Exercise objective: Please restate word for word, and with nothing added, the lines that run from the one holding "Instruction: Collapse the" to the end of the entries below.

Material provided:
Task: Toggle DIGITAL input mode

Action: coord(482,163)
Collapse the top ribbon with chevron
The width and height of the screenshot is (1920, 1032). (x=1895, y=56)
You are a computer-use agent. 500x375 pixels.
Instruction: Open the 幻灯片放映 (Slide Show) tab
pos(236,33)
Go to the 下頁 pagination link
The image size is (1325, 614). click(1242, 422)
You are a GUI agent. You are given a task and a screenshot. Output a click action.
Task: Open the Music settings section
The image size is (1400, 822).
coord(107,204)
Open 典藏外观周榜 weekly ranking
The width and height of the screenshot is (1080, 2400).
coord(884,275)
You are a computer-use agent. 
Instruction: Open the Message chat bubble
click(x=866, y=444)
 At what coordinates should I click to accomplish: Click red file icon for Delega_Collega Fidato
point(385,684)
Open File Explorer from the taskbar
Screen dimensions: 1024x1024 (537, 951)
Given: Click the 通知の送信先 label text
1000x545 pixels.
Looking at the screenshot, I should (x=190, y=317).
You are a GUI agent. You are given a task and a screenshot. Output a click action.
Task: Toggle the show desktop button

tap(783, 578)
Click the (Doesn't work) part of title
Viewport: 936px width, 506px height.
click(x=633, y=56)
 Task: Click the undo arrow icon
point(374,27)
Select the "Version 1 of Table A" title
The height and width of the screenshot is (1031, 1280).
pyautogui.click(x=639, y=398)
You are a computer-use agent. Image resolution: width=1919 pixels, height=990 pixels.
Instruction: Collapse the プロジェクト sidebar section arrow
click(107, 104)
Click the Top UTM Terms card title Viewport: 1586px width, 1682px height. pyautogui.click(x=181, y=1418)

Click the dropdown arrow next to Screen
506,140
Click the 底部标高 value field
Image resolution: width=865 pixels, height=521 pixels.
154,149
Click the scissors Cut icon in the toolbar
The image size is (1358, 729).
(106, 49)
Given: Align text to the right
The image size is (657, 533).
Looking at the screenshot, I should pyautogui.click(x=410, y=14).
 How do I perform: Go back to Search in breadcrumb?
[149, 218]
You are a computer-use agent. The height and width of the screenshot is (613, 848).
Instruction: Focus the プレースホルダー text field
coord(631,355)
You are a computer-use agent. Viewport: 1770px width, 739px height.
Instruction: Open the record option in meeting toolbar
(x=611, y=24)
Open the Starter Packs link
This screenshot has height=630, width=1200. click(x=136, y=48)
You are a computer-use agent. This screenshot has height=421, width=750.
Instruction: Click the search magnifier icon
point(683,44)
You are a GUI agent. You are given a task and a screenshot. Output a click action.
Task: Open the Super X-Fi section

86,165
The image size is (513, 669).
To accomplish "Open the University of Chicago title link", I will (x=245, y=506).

Output of the exercise:
Instruction: Collapse the プロジェクト sidebar section arrow
click(107, 104)
Click the Top UTM Terms card title Viewport: 1586px width, 1682px height. pyautogui.click(x=181, y=1418)

Click the dropdown arrow next to Screen
506,140
Click the 底部标高 value field
Image resolution: width=865 pixels, height=521 pixels.
154,149
Click the scissors Cut icon in the toolbar
The image size is (1358, 729).
(106, 49)
Given: Align text to the right
The image size is (657, 533).
Looking at the screenshot, I should pyautogui.click(x=410, y=14).
 How do I perform: Go back to Search in breadcrumb?
[149, 218]
You are a computer-use agent. The height and width of the screenshot is (613, 848).
Instruction: Focus the プレースホルダー text field
coord(631,355)
You are a computer-use agent. Viewport: 1770px width, 739px height.
Instruction: Open the record option in meeting toolbar
(x=611, y=24)
Open the Starter Packs link
This screenshot has height=630, width=1200. click(x=136, y=48)
You are a computer-use agent. This screenshot has height=421, width=750.
Instruction: Click the search magnifier icon
point(683,44)
You are a GUI agent. You are given a task and a screenshot. Output a click action.
Task: Open the Super X-Fi section

86,165
The image size is (513, 669).
To accomplish "Open the University of Chicago title link", I will (x=245, y=506).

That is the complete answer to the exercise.